PROBLEM STATEMENT> Each line below from the one containing "Click the wrench tools column icon" through the one containing "Click the number" should be output exactly as it stands, and no other line should appear.

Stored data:
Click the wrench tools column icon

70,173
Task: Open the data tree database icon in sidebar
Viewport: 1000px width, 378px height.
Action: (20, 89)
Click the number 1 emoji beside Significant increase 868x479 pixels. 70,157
* * *
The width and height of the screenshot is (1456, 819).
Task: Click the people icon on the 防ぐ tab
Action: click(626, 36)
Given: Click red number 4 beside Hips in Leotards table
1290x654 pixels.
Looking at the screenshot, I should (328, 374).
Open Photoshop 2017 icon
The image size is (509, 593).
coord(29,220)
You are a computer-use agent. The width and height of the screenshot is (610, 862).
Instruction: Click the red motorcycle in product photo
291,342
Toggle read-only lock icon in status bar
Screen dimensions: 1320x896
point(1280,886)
---
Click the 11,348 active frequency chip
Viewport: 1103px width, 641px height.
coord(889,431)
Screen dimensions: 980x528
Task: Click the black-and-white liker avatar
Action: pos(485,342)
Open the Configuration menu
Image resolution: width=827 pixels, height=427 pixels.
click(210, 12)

WRITTEN ANSWER>
Click the wrench tools column icon

70,173
Task: Open the data tree database icon in sidebar
Viewport: 1000px width, 378px height.
Action: (20, 89)
Click the number 1 emoji beside Significant increase 868x479 pixels. 70,157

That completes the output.